On finding a lump in my breast, I initially shrugged it off as hormonal. However the lump did not seem to go away and I contacted the GP for advice.

As a 31 year old with no family history of breast cancer amidst a pandemic, I was advised to wait another 2 weeks and call again if it was still there – it was. Following my GP appointment my life was taken over by appointments, biopsies and scans.⁠

On the 3rd of August 2020 I was diagnosed with breast cancer and it was confirmed it had spread to my lymph nodes, and I would require a mastectomy, chemotherapy and radiotherapy. I cannot explain the relief at that moment, knowing it hadn’t spread any further, that I had a treatment plan to focus on and a recovery I plan to make. I will get through this.⁠

For me the real kicker was the fertility element, people don’t talk about that.
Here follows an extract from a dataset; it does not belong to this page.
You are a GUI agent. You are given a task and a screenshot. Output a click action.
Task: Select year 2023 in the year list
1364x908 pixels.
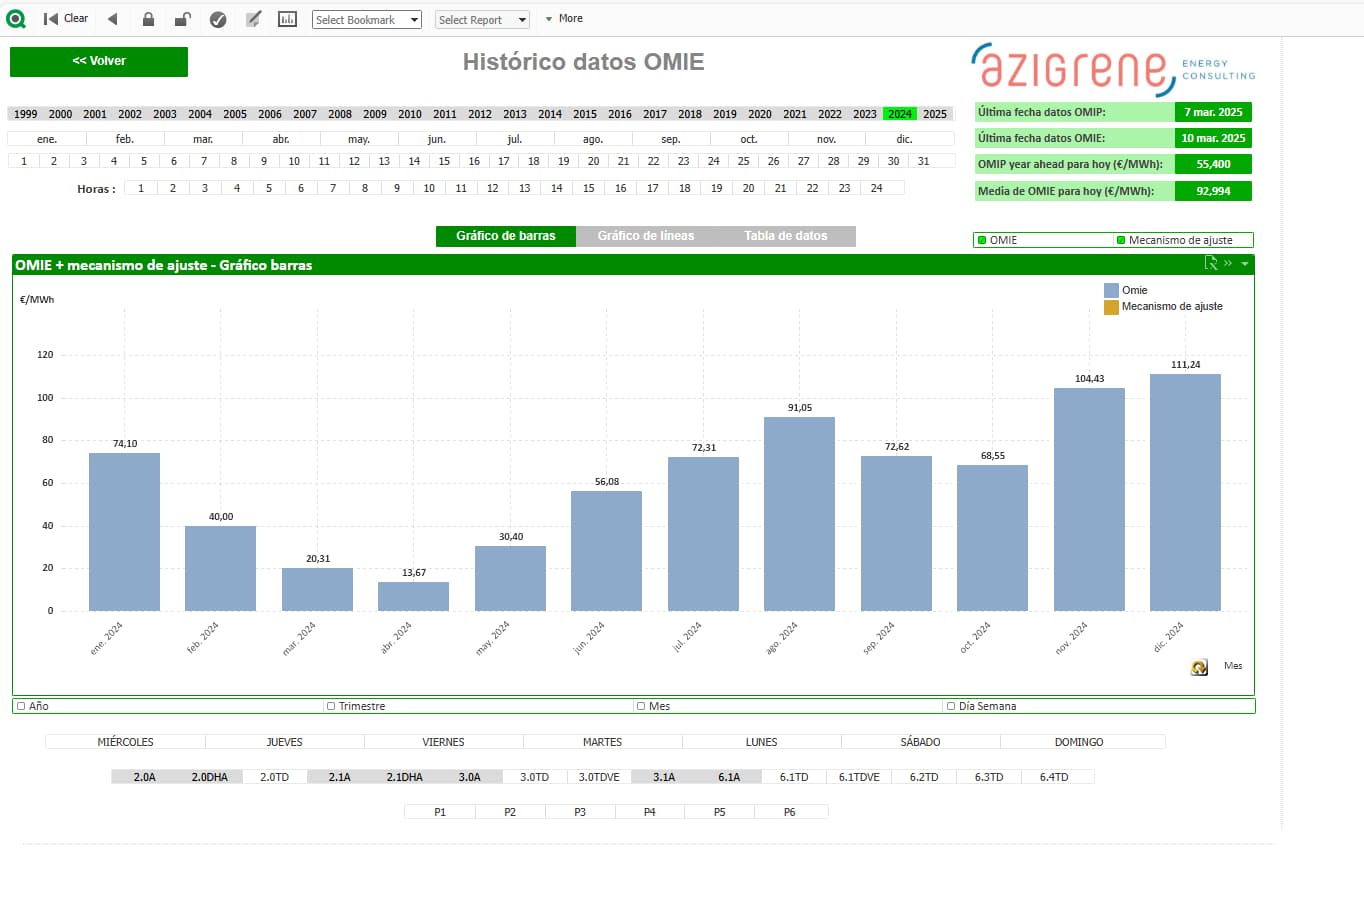[865, 114]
So having had my mastectomy just over a week ago and feeling surprisingly good, I am undertaking a potentially grueling fertility programme to harvest my eggs to (hopefully) ensure I can have children in the future even if the treatment I need to keep me alive, destroys my fertility in the process. ⁠

I think being younger comes with it’s own challenges that may feel small but that add up and can become overwhelming. Challenges around body image – hair loss, loss of fitness, disruption to career progression (that was a big one for me, as a nurse I felt like I was suddenly getting somewhere having being offered a promotion that I can no longer take) and restraints to your independence, I live alone and I am fiercely independent, and of course the fertility. I appreciate these can be challenges for all women with breast cancer and I am not saying being younger makes it worse, it doesn’t, just different. ⁠

For any age cancer can be isolating. But don’t let it be. Let’s talk about cancer, educate and raise awareness and consider sickness as well as just focusing on health and let your friends in, talk to them openly, they want to help. Let them.